Introduction

The IEA SO-PRETTY (International Emerging Action SODmimics-Oxaliplatine Platinum(IV) conjugates with REduced ToxiciTY), managed by Dr. Hélène Bertrand (CNRS, Laboratoire des Biomolécules, Sorbonne Université – Ecole Normale Supérieure – Paris Sciences et Lettres) in collaboration with Institut Cochin (Prof. Frédéric Batteux and Prof. Romain Coriat) and the departments of Chemistry (Prof. Wee Han Ang) and Pharmacy (Prof. Giorgia Pastorin) of National University of Singapore will be effective in 2020 and 2021.

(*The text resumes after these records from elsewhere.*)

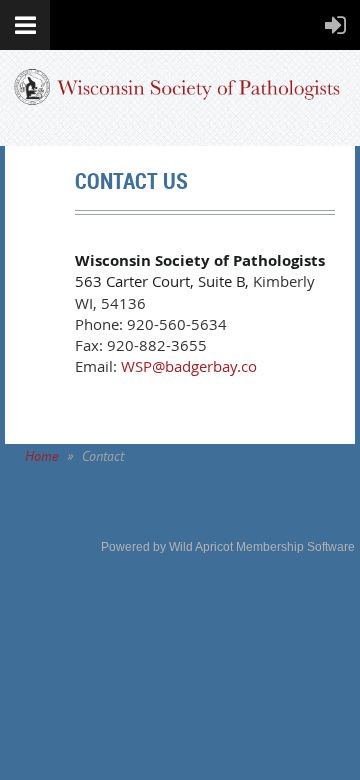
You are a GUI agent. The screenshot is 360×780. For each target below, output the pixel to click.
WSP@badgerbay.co (187, 366)
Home (41, 456)
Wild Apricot (201, 547)
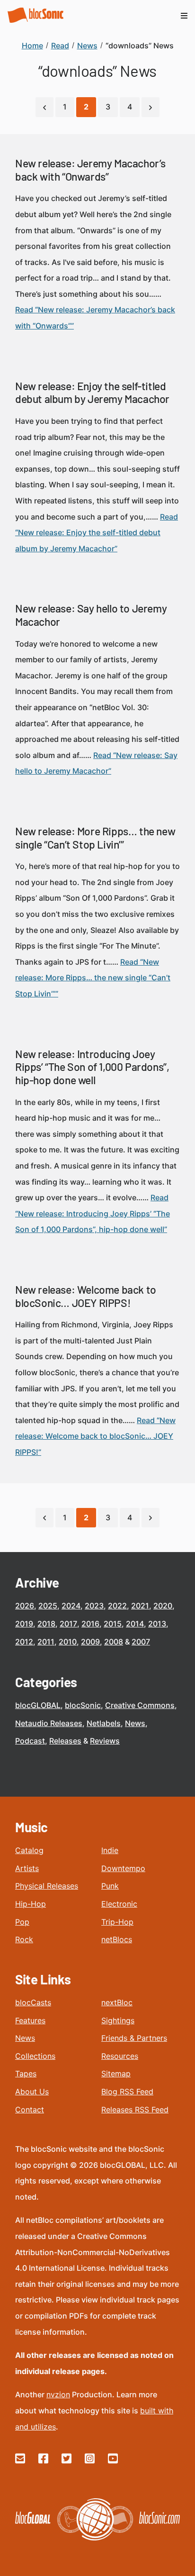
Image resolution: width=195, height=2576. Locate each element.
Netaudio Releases (48, 1723)
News (135, 1723)
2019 (24, 1623)
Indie (109, 1850)
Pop (22, 1922)
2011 (45, 1641)
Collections (35, 2056)
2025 (47, 1605)
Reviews (105, 1740)
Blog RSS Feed (127, 2091)
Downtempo (123, 1868)
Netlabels (104, 1723)
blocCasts (33, 2002)
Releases (65, 1740)
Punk (110, 1886)
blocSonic (83, 1705)
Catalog (29, 1850)
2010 (68, 1641)
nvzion (58, 2394)
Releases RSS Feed (134, 2109)
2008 (113, 1641)
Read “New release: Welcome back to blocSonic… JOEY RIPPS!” (95, 1436)
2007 (141, 1641)
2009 (90, 1641)
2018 (46, 1623)
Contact (29, 2109)
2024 (71, 1605)
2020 (162, 1605)
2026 (24, 1605)
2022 (117, 1605)
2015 (113, 1623)
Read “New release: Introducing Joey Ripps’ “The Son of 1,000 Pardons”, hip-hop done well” (92, 1213)
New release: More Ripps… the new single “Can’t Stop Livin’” (95, 837)
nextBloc (117, 2002)
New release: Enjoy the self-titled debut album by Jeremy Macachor (92, 392)
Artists (27, 1868)
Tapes (25, 2073)
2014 (135, 1623)
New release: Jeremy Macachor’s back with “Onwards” (90, 169)
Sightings (117, 2020)
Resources (119, 2056)
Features (30, 2020)
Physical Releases (46, 1886)
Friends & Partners (134, 2038)
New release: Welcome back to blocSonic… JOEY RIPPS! (85, 1296)
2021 (140, 1605)
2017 (68, 1623)
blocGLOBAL (38, 1705)
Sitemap (116, 2073)
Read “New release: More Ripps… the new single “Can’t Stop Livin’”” (92, 977)
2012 (24, 1641)
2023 (94, 1605)
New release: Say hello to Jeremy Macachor (91, 615)
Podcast (30, 1740)
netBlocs (116, 1939)
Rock (24, 1939)
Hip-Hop (30, 1904)
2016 (90, 1623)
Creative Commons (140, 1705)
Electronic (119, 1904)
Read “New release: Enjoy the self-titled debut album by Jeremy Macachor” (96, 532)
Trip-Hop (117, 1922)
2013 (157, 1623)
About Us (32, 2091)
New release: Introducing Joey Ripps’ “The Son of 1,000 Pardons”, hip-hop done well (92, 1067)
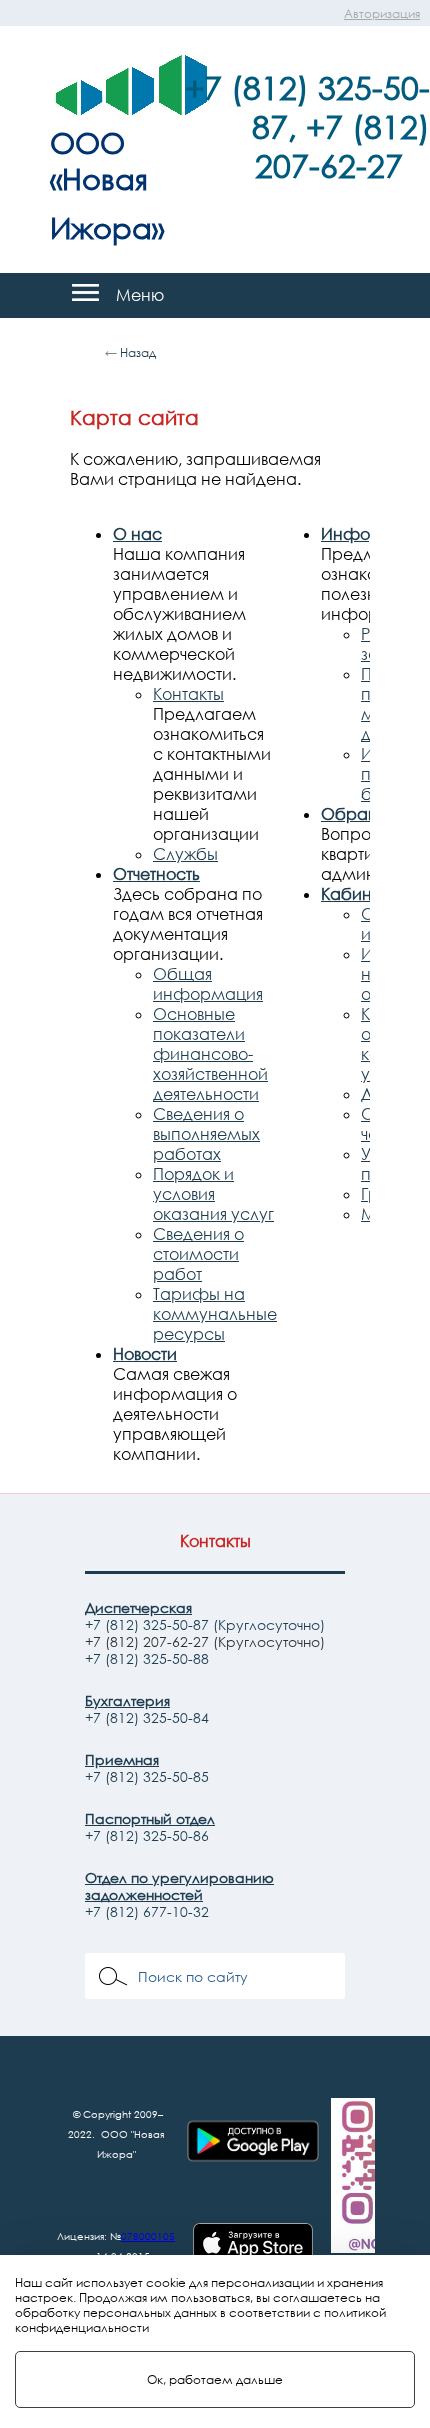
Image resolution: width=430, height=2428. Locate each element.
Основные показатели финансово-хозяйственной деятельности (210, 1054)
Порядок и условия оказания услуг (213, 1194)
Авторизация (382, 13)
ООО (87, 142)
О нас (137, 534)
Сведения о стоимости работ (198, 1254)
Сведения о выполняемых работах (206, 1134)
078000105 (148, 2236)
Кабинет (354, 894)
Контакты (188, 694)
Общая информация (208, 984)
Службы (185, 854)
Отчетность (156, 874)
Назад (138, 352)
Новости (145, 1354)
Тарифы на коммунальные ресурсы (215, 1314)
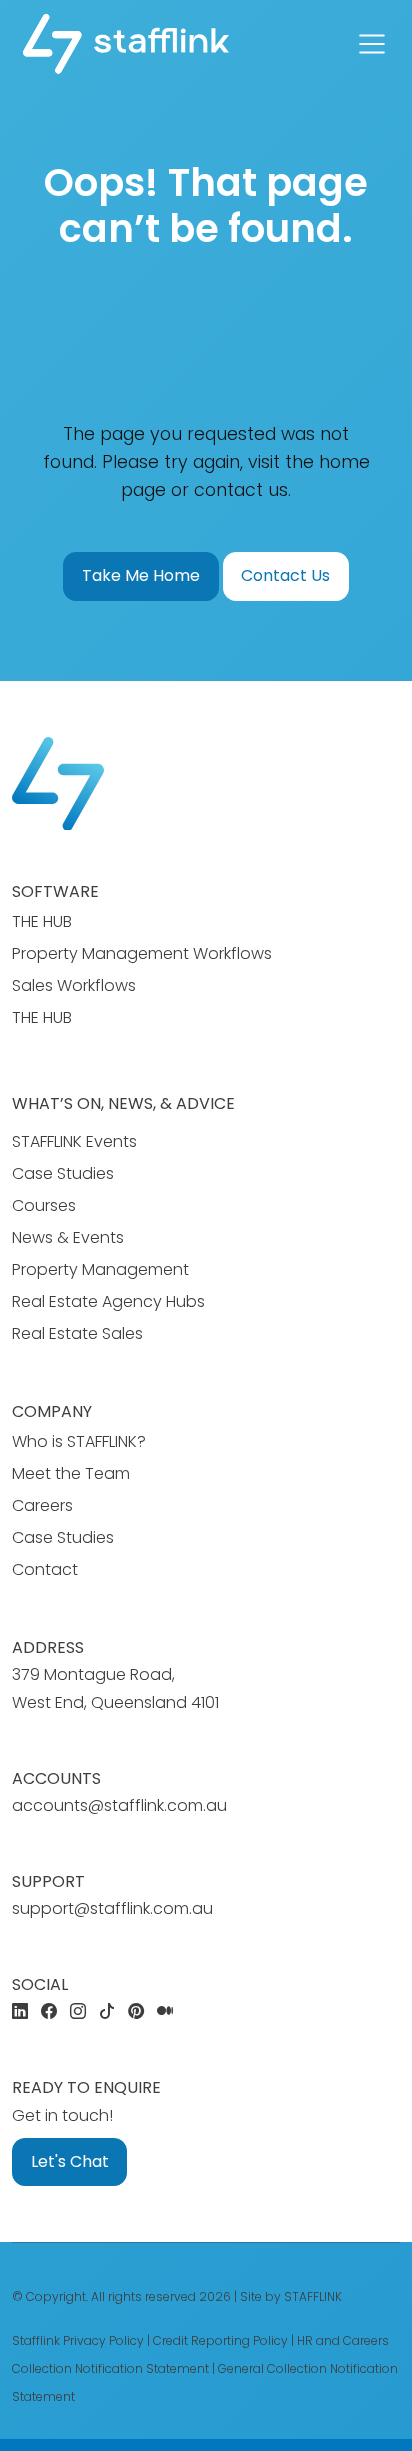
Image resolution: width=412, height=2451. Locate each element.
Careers (42, 1505)
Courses (44, 1205)
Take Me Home (141, 575)
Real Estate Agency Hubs (108, 1301)
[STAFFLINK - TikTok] (107, 2012)
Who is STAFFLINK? (79, 1441)
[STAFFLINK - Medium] (165, 2012)
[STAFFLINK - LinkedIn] (20, 2012)
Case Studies (63, 1173)
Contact (45, 1569)
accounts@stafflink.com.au (119, 1805)
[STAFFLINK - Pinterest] (136, 2012)
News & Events (68, 1237)
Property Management (100, 1269)
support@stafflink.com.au (112, 1908)
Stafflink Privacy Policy (78, 2340)
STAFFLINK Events (74, 1141)
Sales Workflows (74, 985)
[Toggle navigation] (372, 44)
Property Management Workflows (142, 953)
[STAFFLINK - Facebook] (49, 2012)
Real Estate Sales (77, 1333)
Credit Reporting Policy (220, 2340)
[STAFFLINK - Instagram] (78, 2012)
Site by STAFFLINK (291, 2296)
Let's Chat (70, 2161)
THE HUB (42, 921)
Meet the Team (71, 1473)
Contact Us (285, 575)
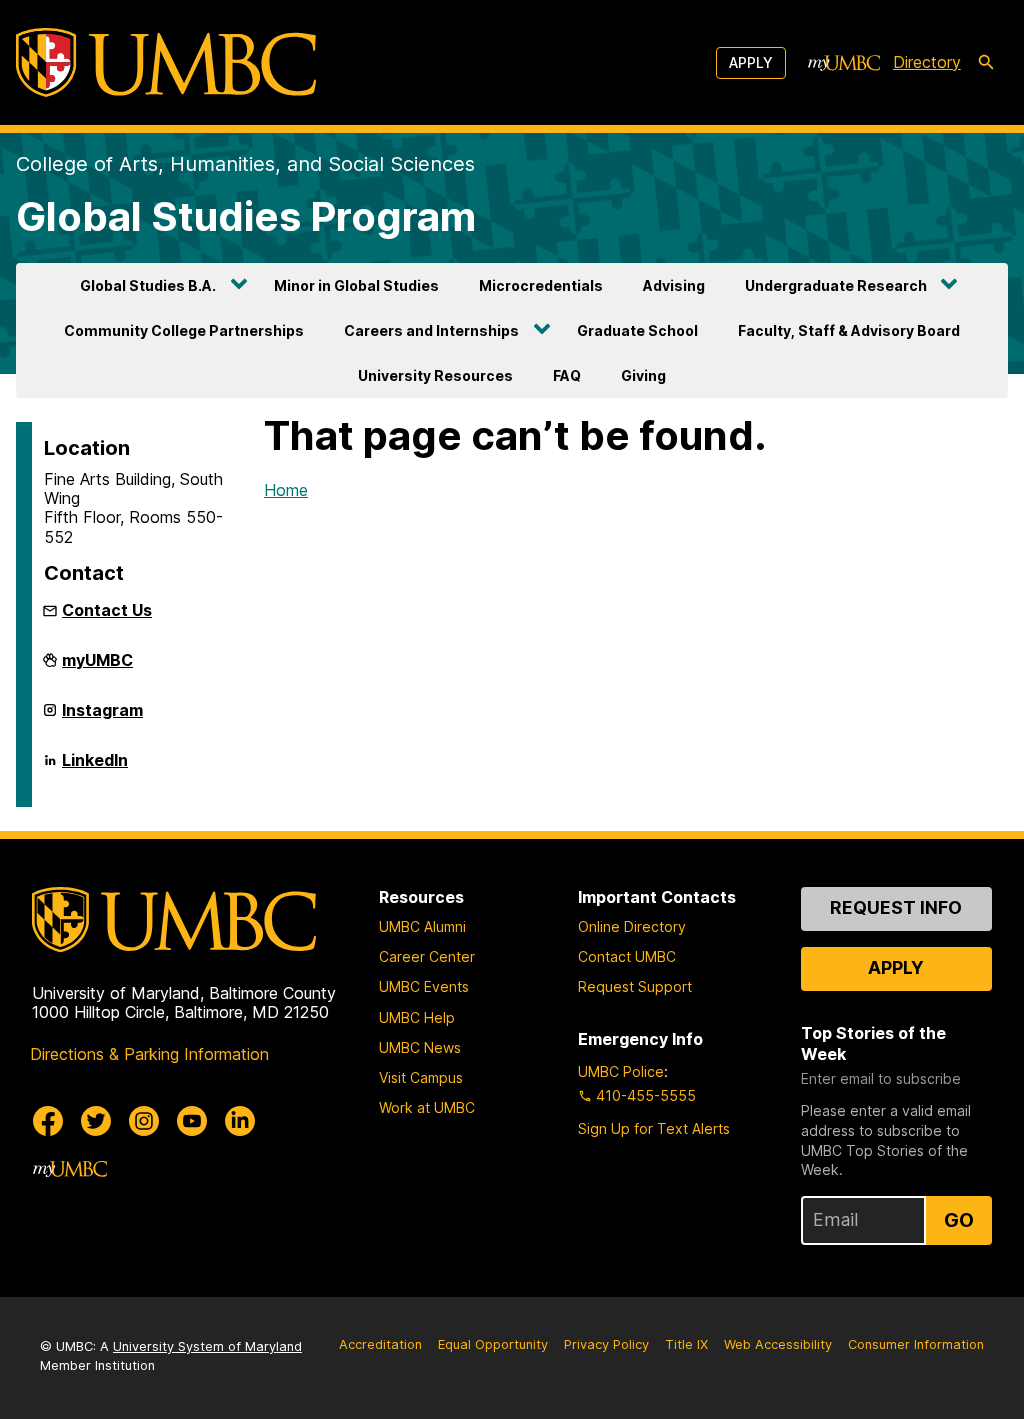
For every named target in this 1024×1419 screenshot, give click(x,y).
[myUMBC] (844, 63)
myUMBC (97, 668)
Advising (674, 285)
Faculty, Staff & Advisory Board (849, 330)
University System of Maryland (207, 1346)
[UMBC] (166, 62)
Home (286, 490)
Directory (927, 62)
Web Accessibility (778, 1344)
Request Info (896, 907)
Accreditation (380, 1344)
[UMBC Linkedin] (240, 1121)
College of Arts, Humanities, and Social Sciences (245, 164)
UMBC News (420, 1047)
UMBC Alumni (422, 926)
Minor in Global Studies (356, 285)
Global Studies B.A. (148, 285)
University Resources (435, 375)
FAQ (567, 375)
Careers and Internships (431, 330)
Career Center (427, 956)
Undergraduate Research (836, 285)
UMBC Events (424, 986)
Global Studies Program (246, 216)
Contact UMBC (627, 956)
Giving (643, 375)
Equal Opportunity (493, 1344)
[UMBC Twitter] (96, 1121)
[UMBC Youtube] (192, 1121)
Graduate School (637, 330)
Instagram (102, 718)
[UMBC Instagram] (144, 1121)
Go (959, 1220)
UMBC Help (417, 1017)
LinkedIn (95, 768)
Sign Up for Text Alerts (654, 1128)
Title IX (686, 1344)
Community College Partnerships (184, 330)
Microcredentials (541, 285)
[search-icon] (986, 63)
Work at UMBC (427, 1107)
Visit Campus (421, 1077)
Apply (751, 62)
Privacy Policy (606, 1344)
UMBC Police (621, 1071)
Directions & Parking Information (149, 1054)
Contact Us (107, 610)
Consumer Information (916, 1344)
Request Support (635, 986)
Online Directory (632, 926)
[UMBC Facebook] (48, 1121)
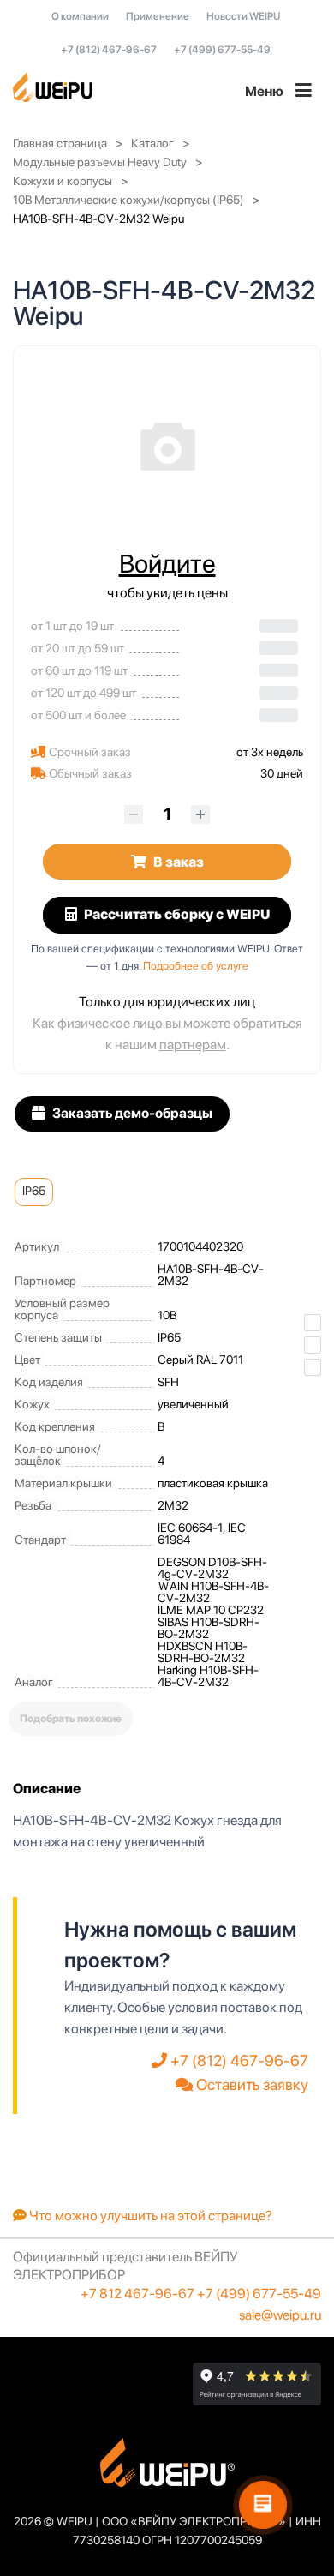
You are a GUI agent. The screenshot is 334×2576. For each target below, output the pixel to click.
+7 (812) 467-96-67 (109, 50)
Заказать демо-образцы (131, 1113)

Missions and research themes

Pt anticancer drugs are efficient chemotherapeutic agents extensively used in clinics but their toxicity limits their efficacy. These compounds, such as Oxaliplatin (Ox), produce a burst of intracellular oxidative stress leading to cancer cells’ death through a higher sensitivity to the increased oxidative stress. Ox is an efficient chemotherapeutic agent widely used in clinics with a main indication in metastatic colorectal cancer. However, a major limiting factor in its administration is its toxicity and in particular the peripheral neuropathy it induces, which pathophysiology has been linked to the oxidative burst generated. Several modulators of the redox balance have demonstrated interesting results in counteracting Ox-induced neurotoxicity. In this context, we wish to evaluate the relevance of small metallic complexes, mimics of Superoxide dismutase (SOD) a metalloenzyme involved in oxidative stress management, in clinical settings to answer the critical need of increasing Ox therapeutic index.

MAIN projects of research

institutions and laboratories involved

France:
• Dr Hélène Bertrand (Laboratoire des Biomolécules, CNRS-Sorbonne Université – ENS-PSL)

• Prof. Frédéric Batteux and Prof. Romain Coriat (Institut Cochin).

Singapore:
• Prof. Wee Han Ang (Department of Chemistry, NUS) ; Prof. Giorgia Pastorin (Department of Pharmacy, NUS).